:: WHAT IS ASKED ::
Write out every line of text in the records below word for word, leaving out the pictures.

:: DATA FOR THE TASK ::
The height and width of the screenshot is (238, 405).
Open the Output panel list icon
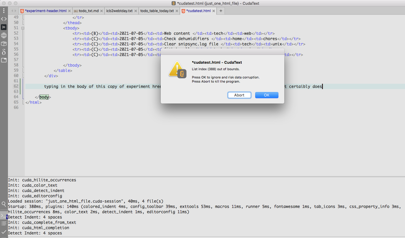[x=4, y=224]
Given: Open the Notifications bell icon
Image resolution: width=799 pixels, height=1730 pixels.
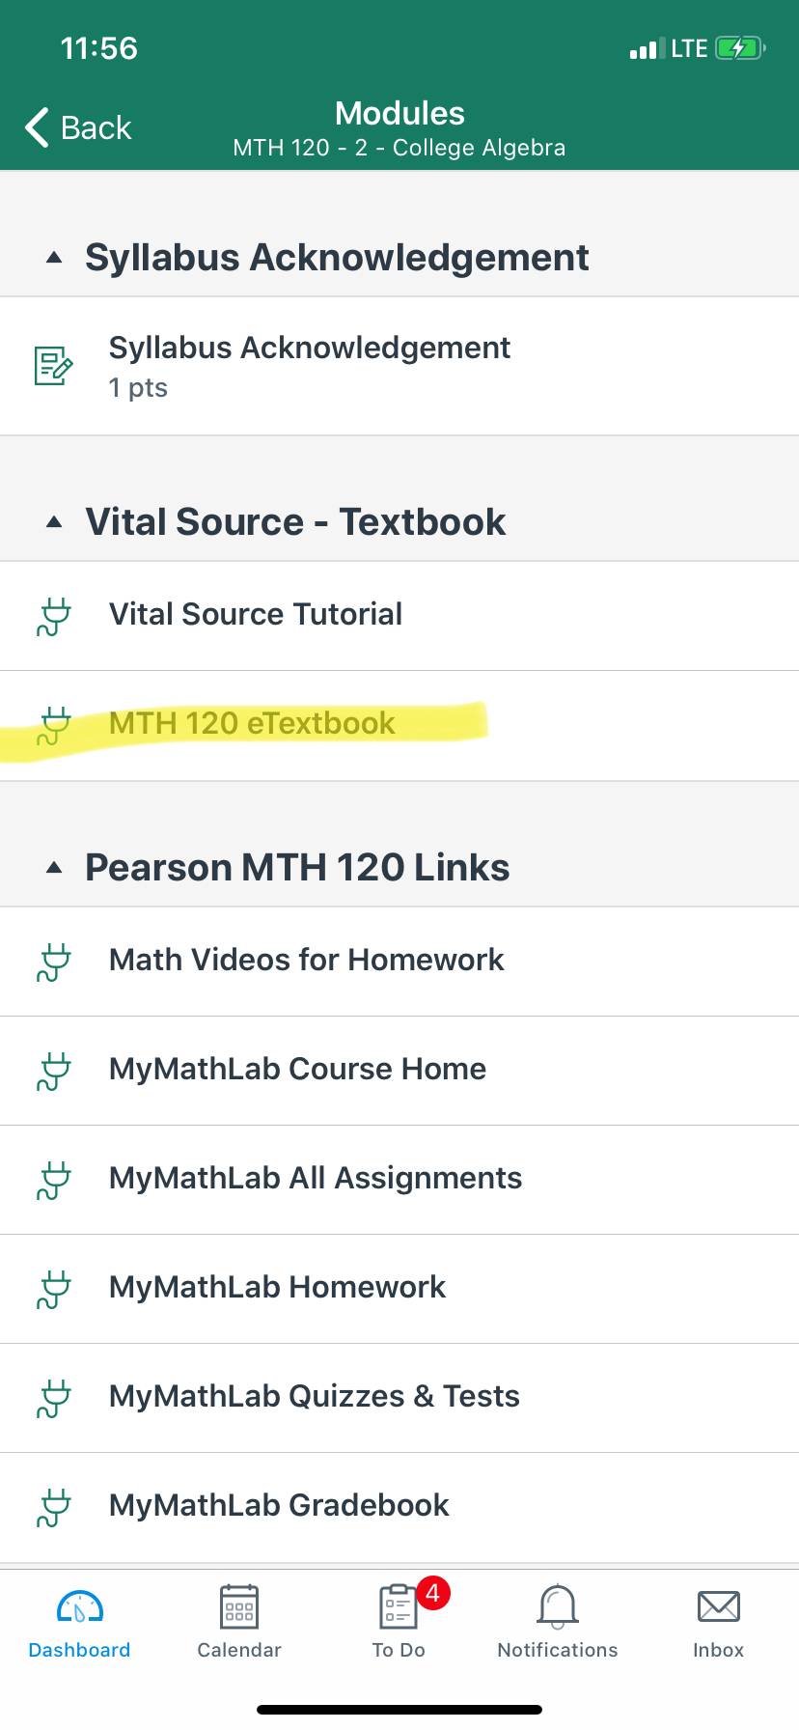Looking at the screenshot, I should click(x=558, y=1606).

:: PROBLEM SOLUTION ::
The height and width of the screenshot is (238, 405).
Open the Output panel list icon
[x=4, y=224]
Given: Open the Notifications bell icon
Image resolution: width=799 pixels, height=1730 pixels.
Looking at the screenshot, I should click(x=558, y=1606).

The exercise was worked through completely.